Logística e eficiência operacional
A Central Nacional de Transplantes desempenhou um papel fundamental ao coordenar a distribuição interestadual de órgãos. Essa estratégia permitiu a realização de 867 transplantes renais, 375 hepáticos, 100 cardíacos, 25 pulmonares e quatro de pâncreas. Para garantir a agilidade no transporte, o Ministério da Saúde intensificou a colaboração com companhias aéreas e a Força Aérea Brasileira, totalizando 4.808 voos em 2025, um aumento de 22% frente a 2022. O esforço logístico visa reduzir o tempo de isquemia dos órgãos, elevando as taxas de sucesso dos procedimentos.
O sistema também ganhou reforço com a ampliação das equipes de captação, que passaram de 1.537 profissionais em 2022 para 1.600 em 2026. Apesar das conquistas, o país enfrenta um obstáculo cultural significativo: a taxa de recusa familiar, que atinge 45%. Como a decisão ocorre em um momento de extrema fragilidade emocional, especialistas reforçam que manifestar o desejo de ser doador para os familiares ainda em vida é a maneira mais eficaz de viabilizar a doação.
Capacitação e investimentos
Para elevar a qualidade do atendimento, o Ministério da Saúde implementou o Programa Nacional de Qualidade na Doação de Órgãos e Tecidos para Transplantes.
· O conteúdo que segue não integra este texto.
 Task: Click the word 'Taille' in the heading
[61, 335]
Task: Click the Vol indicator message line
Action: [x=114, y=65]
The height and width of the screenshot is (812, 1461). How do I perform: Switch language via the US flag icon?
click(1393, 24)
A iniciativa já capacitou mais de mil profissionais em diversos estados, incluindo Acre, Amazonas, Pará e Distrito Federal, focando no acolhimento às famílias e na identificação de potenciais doadores. Paralelamente, o aporte financeiro para o setor cresceu 37%, saltando de R$ 1,1 bilhão em 2022 para R$ 1,5 bilhão em 2025.
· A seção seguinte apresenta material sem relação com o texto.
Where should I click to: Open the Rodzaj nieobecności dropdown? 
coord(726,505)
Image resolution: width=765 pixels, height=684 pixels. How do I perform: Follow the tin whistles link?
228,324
O Sistema Único de Saúde é o responsável por financiar cerca de 86% de todos os transplantes no país. Entre os procedimentos realizados no último ano, as córneas lideram o ranking com 17.790 cirurgias, seguidas por rim, medula óssea, fígado e coração. Todo o processo, desde a avaliação inicial até o acompanhamento pós-operatório e fornecimento de medicamentos, é oferecido de forma gratuita à população.
Acesso ao sistema
A entrada na lista de espera ocorre mediante encaminhamento a estabelecimentos habilitados, onde médicos especialistas realizam a avaliação clínica e a inscrição no Sistema Nacional de Transplantes. A modernização do sistema incluiu a adoção de tecnologias como a Prova Cruzada Virtual, ferramenta que antecipa a verificação de compatibilidade entre doador e receptor. Essa inovação diminui os riscos de rejeição e torna a fila de espera, que é dinâmica e baseada em critérios técnicos, muito mais ágil e segura para os pacientes.